Coordinating with Your Roommate
Recommend that your child contact his/her roommate over the summer and discuss their interests and what items each of them are bringing. This can be one way to help avoid bringing duplicates, especially for larger items like futons.
Another idea is to coordinate the time you are going to move in so you can assist each other during the process. This can also be helpful if the parents are interested in meeting each other.
Packing with Purpose
Packing can be a frustrating task, but one way to expedite the chore is to have your child label all the containers and boxes. If you have items that are more fragile, consider putting them into heavy plastic containers so they are less likely to be damaged during the move.

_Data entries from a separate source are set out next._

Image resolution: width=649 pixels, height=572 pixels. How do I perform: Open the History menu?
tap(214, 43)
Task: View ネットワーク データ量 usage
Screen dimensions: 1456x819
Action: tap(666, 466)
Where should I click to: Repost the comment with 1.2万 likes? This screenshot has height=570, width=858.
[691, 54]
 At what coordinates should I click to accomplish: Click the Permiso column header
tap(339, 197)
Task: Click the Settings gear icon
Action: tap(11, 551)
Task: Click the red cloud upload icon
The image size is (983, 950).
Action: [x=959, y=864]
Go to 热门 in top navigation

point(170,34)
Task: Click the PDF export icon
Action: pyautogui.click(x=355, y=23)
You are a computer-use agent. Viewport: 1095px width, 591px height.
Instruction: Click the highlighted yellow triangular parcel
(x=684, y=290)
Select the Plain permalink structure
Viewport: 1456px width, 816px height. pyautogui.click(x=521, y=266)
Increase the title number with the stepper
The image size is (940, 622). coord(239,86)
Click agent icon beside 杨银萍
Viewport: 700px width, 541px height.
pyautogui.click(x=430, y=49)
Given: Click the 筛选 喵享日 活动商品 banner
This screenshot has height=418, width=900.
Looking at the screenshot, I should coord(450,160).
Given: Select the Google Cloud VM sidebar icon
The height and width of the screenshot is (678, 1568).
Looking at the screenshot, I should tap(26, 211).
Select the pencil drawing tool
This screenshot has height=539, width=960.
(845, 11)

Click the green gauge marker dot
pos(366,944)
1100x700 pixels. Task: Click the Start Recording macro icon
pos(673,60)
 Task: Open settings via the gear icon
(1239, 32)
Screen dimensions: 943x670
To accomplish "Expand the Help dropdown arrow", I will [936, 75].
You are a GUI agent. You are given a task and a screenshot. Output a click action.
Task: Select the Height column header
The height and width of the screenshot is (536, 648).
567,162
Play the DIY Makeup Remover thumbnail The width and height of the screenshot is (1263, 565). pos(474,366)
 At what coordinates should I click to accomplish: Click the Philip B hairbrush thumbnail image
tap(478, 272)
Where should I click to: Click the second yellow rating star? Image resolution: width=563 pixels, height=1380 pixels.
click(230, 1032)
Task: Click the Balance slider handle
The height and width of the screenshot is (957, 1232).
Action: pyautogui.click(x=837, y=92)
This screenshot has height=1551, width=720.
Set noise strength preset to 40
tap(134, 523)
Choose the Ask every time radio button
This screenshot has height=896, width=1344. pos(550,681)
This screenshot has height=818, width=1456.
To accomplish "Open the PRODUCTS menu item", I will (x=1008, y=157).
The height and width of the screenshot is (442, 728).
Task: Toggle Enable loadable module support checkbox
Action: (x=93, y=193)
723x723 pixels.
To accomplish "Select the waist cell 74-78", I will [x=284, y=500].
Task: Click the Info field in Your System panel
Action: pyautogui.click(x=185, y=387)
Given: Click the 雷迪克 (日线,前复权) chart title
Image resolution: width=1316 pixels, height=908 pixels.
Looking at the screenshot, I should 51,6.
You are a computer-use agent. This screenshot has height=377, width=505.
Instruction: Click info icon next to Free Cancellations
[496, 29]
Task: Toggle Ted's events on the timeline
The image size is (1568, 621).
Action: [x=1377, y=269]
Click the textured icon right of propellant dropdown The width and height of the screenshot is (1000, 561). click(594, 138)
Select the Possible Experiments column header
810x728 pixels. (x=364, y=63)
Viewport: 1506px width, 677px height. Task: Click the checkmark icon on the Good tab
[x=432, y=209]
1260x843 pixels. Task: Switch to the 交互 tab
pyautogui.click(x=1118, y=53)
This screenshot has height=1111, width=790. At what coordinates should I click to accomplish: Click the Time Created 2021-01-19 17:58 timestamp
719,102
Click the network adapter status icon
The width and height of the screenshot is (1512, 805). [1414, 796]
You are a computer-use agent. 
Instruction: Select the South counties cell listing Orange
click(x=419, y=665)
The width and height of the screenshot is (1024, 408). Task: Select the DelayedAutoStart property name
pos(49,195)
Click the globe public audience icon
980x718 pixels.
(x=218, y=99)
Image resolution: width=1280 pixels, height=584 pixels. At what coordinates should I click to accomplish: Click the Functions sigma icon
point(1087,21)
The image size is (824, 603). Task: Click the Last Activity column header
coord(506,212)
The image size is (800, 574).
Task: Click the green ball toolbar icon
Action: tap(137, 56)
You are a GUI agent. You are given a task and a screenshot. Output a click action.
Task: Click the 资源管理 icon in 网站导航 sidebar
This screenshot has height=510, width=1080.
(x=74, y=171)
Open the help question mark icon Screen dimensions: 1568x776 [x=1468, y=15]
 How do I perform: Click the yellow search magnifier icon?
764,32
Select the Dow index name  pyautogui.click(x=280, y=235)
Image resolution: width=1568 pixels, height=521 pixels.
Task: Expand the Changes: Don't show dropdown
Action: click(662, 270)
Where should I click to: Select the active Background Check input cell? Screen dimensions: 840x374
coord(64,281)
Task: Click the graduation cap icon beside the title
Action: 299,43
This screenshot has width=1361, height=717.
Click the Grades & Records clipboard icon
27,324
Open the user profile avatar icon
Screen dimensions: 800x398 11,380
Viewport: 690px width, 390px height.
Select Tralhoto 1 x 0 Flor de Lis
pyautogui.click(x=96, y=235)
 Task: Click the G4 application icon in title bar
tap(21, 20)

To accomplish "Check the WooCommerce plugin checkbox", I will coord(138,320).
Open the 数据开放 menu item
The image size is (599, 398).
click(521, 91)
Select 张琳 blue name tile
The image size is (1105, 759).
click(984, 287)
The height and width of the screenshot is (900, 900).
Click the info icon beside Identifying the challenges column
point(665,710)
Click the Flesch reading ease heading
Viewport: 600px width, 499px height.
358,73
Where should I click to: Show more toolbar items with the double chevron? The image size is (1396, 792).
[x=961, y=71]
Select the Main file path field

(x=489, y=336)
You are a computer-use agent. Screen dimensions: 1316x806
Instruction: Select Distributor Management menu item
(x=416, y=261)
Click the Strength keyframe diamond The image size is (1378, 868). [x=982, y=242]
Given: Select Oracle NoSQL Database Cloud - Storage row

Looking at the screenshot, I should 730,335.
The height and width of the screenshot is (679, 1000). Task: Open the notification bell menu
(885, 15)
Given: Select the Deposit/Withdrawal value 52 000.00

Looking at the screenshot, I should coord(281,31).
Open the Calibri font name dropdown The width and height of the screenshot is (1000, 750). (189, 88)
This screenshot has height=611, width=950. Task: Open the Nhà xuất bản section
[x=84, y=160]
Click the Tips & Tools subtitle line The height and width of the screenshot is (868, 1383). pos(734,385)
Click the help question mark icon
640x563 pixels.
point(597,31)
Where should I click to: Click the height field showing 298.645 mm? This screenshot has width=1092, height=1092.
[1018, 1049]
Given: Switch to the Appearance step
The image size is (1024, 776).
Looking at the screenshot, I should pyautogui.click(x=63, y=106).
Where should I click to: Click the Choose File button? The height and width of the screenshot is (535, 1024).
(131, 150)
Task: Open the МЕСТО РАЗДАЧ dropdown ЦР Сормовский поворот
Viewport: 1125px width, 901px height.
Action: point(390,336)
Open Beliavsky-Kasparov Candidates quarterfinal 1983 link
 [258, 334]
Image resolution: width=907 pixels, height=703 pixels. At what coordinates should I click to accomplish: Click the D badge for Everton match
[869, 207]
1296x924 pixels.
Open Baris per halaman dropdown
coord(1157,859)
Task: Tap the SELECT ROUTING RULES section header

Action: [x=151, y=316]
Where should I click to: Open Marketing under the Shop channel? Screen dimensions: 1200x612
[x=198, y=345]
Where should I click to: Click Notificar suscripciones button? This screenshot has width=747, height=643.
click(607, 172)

Additionally, consider making a list of must-have items, to limit the chance that something important is forgotten. For example, bedding, computer, school supplies, a first aid kit, and basic tool kit—which can be extremely useful on move in day.
If your child is attending a college that is out of state or in a different climate, you may have to build out a more weather-appropriate wardrobe. For instance, if your son or daughter is moving to a college in the Midwest from Florida, you might buy and pack weatherproof boots, jackets, scarves, gloves, and other clothing suited for colder temperatures.
If he or she is attending college in a warmer climate, consider packing more t-shirts and shorts and leave some of the sweatshirts and wool sweaters at home.
Planning Travel Arrangements
Once you’ve organized and packed all of your child’s belongings, it’s time to decide how you’ll get everything to campus. This will likely depend on factors like how far away the school is.
Consider renting a SUV or moving van if the university is within driving distance if you own a smaller vehicle. If you plan on driving, pack the car strategically, so items you’ll need first (like cleaning supplies), are easily accessible when you arrive.
If you’re planning to fly to the college, another strategy may be to mail some of the belongings to the residence hall ahead of time, if it is permitted.
What to Expect on Move-In Day
While going to college is really exciting for you and your family, consider limiting the number of people you bring with you on moving day. You know the saying “too many cooks in the kitchen,” well the same philosophy can apply to a move.
Having too many people could actually slow down or complicate the process. Plus, it’s likely that many students and their parents will all be in the residence halls at the same time. Dorm rooms can be pretty small and having more people in the hallways could create more chaos and tension.
Instead, consider planning a visit when there is more flexibility. Many colleges have a family weekend in the fall. This could provide an opportunity for a longer, more relaxing and fun visit, especially if grandparents, aunts, and uncles also want to tag along.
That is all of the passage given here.